━━ PROVIDED DATA ━━

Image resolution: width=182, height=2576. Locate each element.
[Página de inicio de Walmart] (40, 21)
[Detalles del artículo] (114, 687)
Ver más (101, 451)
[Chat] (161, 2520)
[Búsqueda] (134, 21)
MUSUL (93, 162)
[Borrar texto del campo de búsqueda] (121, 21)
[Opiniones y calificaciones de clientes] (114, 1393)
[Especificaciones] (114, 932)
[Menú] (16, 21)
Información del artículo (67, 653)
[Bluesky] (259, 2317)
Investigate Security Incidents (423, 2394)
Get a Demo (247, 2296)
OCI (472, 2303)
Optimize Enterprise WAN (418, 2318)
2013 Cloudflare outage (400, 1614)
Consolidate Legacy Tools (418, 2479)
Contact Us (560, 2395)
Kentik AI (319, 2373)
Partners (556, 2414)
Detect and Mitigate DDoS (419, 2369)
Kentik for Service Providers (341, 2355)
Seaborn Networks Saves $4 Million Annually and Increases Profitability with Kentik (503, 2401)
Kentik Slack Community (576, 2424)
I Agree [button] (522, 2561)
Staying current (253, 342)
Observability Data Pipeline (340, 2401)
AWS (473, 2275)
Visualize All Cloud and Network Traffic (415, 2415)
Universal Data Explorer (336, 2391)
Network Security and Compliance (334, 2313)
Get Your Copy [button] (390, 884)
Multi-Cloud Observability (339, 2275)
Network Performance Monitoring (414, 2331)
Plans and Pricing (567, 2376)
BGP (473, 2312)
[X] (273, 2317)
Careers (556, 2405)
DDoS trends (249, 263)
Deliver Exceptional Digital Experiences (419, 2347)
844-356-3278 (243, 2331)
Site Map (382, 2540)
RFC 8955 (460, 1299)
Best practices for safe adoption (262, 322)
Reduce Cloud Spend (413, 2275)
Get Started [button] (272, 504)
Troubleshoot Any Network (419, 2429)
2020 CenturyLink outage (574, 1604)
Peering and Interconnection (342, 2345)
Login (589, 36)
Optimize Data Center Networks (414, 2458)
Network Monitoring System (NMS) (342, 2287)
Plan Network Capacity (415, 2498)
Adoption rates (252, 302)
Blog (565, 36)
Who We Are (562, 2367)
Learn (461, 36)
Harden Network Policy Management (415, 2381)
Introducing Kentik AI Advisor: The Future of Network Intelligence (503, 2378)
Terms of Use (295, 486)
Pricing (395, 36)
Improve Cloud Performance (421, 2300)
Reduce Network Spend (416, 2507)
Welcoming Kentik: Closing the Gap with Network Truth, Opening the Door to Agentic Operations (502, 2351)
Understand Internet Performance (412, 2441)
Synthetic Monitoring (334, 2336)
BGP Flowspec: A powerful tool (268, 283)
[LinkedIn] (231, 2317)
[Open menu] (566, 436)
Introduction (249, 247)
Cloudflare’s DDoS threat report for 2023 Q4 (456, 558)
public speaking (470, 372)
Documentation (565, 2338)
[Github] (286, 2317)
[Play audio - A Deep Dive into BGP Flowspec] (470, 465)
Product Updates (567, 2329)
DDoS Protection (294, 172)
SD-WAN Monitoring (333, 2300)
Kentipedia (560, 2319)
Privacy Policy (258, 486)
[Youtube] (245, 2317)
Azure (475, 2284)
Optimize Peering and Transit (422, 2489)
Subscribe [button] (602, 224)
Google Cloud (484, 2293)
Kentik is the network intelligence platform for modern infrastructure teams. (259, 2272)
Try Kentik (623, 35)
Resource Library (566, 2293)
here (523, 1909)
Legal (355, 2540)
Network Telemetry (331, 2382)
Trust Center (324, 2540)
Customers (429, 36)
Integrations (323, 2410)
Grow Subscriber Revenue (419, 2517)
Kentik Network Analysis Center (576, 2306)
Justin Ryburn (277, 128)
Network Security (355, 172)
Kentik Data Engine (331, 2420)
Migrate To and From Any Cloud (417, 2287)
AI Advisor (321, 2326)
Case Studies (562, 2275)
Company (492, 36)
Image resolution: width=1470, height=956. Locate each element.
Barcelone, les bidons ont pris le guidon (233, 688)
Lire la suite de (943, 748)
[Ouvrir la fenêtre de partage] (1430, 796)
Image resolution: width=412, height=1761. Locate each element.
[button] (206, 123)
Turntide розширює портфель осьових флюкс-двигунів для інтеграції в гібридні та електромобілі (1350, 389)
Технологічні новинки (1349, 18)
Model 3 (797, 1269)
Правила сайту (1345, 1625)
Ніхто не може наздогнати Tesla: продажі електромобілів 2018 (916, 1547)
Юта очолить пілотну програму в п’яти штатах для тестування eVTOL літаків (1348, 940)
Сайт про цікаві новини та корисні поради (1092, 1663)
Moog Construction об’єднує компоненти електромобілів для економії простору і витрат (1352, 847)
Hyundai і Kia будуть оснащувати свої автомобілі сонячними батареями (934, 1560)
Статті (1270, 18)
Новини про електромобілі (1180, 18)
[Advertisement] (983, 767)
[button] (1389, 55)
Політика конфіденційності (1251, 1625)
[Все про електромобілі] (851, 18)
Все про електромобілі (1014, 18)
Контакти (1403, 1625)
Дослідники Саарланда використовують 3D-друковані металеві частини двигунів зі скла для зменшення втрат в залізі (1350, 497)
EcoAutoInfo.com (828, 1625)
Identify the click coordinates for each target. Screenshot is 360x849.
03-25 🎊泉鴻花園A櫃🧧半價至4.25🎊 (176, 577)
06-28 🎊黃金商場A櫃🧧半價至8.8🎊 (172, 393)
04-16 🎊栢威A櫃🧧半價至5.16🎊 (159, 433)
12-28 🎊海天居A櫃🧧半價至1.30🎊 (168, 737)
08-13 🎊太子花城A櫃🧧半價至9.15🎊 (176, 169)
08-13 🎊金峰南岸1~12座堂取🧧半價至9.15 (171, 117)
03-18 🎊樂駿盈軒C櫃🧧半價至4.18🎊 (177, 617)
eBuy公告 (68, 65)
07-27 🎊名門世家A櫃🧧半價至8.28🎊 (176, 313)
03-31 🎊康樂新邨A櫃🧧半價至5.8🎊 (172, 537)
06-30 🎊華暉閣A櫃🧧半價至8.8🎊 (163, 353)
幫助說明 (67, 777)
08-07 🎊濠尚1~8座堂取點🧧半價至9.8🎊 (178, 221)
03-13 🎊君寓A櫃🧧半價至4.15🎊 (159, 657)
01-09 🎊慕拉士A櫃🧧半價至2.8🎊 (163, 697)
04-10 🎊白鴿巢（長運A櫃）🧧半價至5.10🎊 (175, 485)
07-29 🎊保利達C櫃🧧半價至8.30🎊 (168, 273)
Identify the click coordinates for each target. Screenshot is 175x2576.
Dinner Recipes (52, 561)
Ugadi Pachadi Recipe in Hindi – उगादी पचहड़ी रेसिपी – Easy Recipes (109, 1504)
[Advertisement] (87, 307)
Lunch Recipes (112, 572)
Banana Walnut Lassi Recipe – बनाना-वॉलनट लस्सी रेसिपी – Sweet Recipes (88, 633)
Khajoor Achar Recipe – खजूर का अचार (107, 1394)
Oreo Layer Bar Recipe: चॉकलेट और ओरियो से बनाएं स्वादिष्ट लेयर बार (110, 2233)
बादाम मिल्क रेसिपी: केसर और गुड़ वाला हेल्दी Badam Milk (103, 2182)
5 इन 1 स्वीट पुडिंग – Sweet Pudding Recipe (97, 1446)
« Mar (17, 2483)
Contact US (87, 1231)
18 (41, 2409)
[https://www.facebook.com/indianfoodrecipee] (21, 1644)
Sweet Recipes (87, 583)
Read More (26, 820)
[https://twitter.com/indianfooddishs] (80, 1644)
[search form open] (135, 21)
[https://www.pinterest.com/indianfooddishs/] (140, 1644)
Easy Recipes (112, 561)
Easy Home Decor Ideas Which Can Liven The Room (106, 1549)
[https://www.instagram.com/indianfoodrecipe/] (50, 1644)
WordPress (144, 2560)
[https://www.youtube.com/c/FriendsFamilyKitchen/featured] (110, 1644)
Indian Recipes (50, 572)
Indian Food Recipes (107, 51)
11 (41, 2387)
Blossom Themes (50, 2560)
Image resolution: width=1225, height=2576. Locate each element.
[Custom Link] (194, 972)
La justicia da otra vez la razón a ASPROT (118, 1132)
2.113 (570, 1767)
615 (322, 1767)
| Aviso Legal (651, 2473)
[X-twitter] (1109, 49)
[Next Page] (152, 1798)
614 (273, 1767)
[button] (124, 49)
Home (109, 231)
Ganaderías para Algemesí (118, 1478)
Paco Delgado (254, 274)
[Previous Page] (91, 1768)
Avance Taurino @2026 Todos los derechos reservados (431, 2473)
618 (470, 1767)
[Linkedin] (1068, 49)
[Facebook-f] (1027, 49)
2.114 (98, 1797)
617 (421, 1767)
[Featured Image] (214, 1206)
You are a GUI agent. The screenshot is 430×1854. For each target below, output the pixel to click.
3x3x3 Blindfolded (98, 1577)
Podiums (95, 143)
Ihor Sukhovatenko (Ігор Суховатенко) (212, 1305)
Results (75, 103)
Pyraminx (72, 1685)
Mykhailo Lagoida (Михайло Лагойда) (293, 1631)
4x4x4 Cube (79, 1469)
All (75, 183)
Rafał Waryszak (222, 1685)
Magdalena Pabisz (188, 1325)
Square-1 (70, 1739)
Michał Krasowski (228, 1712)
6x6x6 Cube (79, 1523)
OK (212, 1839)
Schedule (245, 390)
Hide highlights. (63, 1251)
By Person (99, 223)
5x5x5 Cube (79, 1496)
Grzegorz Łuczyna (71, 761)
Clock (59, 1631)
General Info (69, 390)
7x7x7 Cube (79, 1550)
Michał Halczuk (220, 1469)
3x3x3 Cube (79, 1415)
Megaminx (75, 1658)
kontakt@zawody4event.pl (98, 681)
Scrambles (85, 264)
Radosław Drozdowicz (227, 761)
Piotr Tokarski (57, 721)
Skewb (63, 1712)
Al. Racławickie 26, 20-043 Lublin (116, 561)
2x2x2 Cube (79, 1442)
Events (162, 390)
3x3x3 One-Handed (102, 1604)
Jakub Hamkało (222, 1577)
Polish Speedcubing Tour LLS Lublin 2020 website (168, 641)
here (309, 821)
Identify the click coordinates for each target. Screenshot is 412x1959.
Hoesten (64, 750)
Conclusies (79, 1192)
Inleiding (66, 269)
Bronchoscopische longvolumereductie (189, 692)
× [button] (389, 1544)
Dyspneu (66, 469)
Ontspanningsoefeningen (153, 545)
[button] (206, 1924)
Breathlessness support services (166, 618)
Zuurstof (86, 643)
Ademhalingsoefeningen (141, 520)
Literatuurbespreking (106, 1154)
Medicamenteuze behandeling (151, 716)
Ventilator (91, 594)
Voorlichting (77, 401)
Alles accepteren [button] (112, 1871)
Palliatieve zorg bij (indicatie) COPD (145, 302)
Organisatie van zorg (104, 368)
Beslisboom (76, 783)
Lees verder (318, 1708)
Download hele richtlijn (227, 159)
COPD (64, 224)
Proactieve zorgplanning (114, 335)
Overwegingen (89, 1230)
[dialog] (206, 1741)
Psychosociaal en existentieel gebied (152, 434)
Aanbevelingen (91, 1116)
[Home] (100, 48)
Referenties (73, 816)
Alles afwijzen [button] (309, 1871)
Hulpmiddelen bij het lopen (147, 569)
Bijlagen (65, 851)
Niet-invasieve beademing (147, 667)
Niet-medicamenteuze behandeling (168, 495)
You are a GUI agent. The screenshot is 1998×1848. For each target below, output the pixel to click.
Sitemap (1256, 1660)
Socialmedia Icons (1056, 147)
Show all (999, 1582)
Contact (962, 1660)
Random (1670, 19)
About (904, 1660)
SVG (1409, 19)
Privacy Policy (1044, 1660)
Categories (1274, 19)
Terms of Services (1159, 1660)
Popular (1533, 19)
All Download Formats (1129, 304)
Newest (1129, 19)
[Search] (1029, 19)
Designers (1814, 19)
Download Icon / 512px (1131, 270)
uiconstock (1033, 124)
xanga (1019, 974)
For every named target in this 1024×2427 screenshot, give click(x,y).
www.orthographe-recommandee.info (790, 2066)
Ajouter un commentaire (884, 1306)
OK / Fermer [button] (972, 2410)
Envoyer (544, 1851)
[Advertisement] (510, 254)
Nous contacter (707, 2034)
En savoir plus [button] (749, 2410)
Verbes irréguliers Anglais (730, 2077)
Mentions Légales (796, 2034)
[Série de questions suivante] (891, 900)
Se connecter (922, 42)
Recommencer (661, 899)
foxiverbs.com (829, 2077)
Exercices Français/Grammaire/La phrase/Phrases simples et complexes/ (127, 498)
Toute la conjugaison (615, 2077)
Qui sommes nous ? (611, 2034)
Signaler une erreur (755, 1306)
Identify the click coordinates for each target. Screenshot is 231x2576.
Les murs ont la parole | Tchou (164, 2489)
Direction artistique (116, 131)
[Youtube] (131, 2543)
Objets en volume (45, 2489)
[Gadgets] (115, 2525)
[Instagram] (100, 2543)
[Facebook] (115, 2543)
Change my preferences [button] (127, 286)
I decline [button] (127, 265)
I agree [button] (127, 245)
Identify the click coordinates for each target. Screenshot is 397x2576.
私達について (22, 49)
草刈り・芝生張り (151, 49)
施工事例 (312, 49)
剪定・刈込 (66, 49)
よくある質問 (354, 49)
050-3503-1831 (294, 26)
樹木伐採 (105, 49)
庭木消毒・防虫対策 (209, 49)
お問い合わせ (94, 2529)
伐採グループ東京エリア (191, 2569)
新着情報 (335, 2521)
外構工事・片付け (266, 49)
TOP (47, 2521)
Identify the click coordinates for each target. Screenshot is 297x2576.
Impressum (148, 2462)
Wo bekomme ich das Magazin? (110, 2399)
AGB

━━━

Of all the entries above, output exactly the lines between the one holding "Palliatieve zorg bij" and the one holding "Socialmedia Icons (1056, 147)", inclusive.

Palliatieve zorg bij (indicatie) COPD (145, 302)
Organisatie van zorg (104, 368)
Beslisboom (76, 783)
Lees verder (318, 1708)
Download hele richtlijn (227, 159)
COPD (64, 224)
Proactieve zorgplanning (114, 335)
Overwegingen (89, 1230)
[dialog] (206, 1741)
Psychosociaal en existentieel gebied (152, 434)
Aanbevelingen (91, 1116)
[Home] (100, 48)
Referenties (73, 816)
Alles afwijzen [button] (309, 1871)
Hulpmiddelen bij het lopen (147, 569)
Bijlagen (65, 851)
Niet-invasieve beademing (147, 667)
Niet-medicamenteuze behandeling (168, 495)
You are a GUI agent. The screenshot is 1998×1848. For each target below, output the pixel to click.
Sitemap (1256, 1660)
Socialmedia Icons (1056, 147)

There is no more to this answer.